If you're one of the millions who have watched TED lectures on the web, you get the appeal: neuroscientists, Internet entrepreneurs, and assorted do-gooders delivering new ideas, in under 18 minutes, with wit, color, and multimedia brio.

But if there is something irresistible about this triumph — online "TED Talks" and PopTech's "popcasts" are crack for the overeducated — the salons are not without their critics.

Nassim Nicholas Taleb, author of bestselling The Black Swan: The Impact of the Highly Improbable, recently declared TED (Technology, Entertainment, Design) "a monstrosity that turns scientists and thinkers into low-level entertainers, like circus performers."

Perhaps. But that seems a rather sour take.

The more intriguing critique comes from a local guy: Providence-based designer and big thinker Seth Goldenberg, who says the "sage on stage" model — smart person talks, we listen — is, at its core, old-fashioned and ineffectual. One-way talk and no action.

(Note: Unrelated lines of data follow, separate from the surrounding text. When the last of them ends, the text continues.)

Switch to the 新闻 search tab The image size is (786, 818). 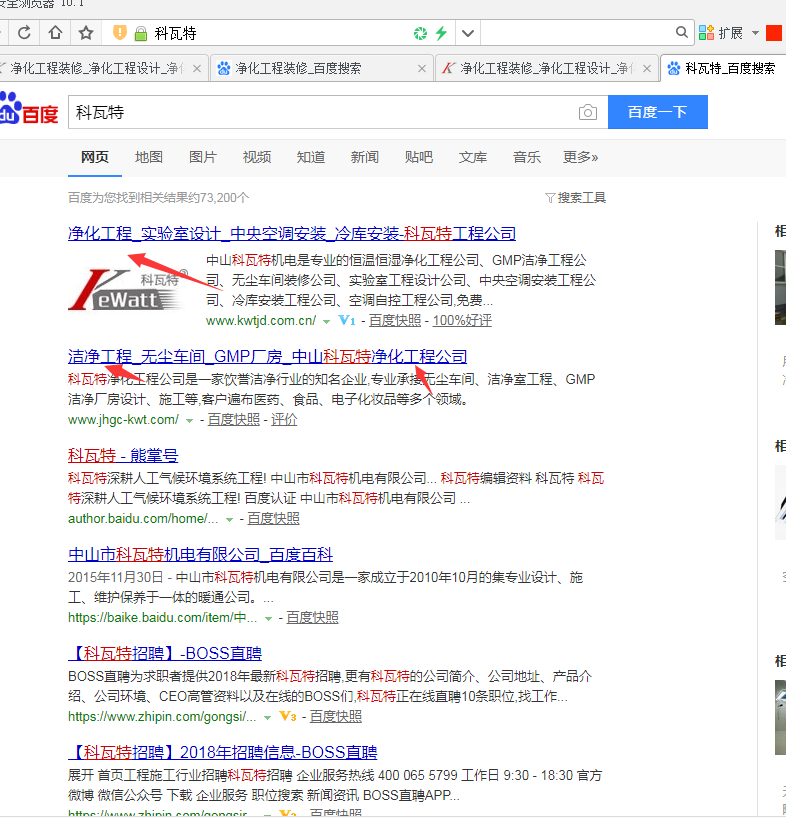pyautogui.click(x=365, y=157)
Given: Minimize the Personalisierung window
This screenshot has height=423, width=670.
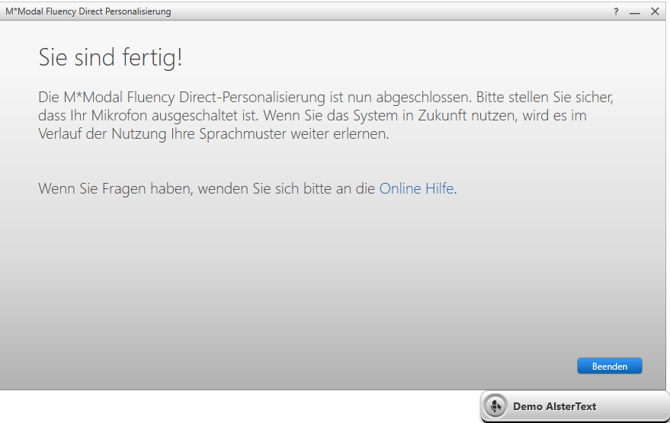Looking at the screenshot, I should (635, 12).
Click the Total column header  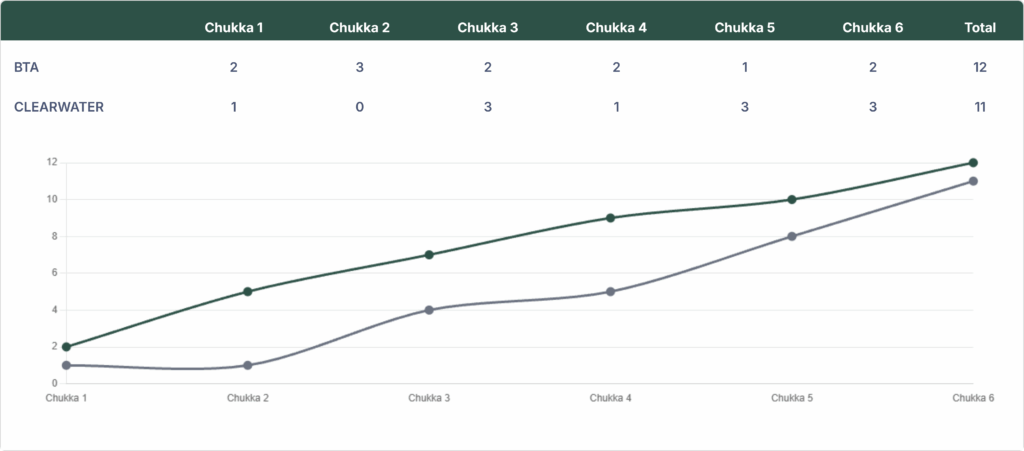979,27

Thus, the central premise of his own big-brain confab, IDEAS Salon, which staged its inaugural gathering of Google and Cisco executives, academics, and peace activists in Watch Hill a few weeks back: take the sages off the stage, put them together in intense conversation, and demand big things.

Really big things.

Goldenberg, a goateed 30-year-old of considerable urgency, is asking his charges to identify the "essential questions" of our time, come up with world-beating answers, and change the course of history.

After a single weekend, the IDEAS (Innovation, Discourse, Entrepreneurship, Action and Synthesis) community hasn't yet solved our most pressing problems, but they're developing some intriguing questions:

How do we nurture a love of learning in a nation of dropouts? In the Information Age, where human creativity is king, how to put people rather than products at the center? What are the new mythologies we should create in an era of massive change?

Modest queries, these are not.

But IDEAS, which will convene again in Silicon Valley this fall, raises a couple of big questions of its own: can Goldenberg's Watch Hill clutch — however impressive — chew off what he's bitten?

And who appointed them to save the world anyway?

TO THE POOL!

Journalist Chrystia Freeland, in a story in the January/February edition of the Atlantic magazine, wrote of a new ruling caste: a globe-hopping collection of technologists and investors with an utterly different outlook than the hereditary elite who preceded them.

This is not a leisure class, but an entrepreneurial one — deeply in thrall of innovation. And nowhere is that more evident than in the choice of social engagement. No balls or regattas, here. Instead, trips to exclusive, big-idea symposiums — the World Economic Forum's annual meeting at Davos, the Aspen Institute's Ideas Festival, Google's Zeitgeist, and, of course, TED and PopTech.

These forums are many things: status builders, networking Valhallas, exercise for the superior mind. But they are also a new model for social change that is, in some ways, discomfiting.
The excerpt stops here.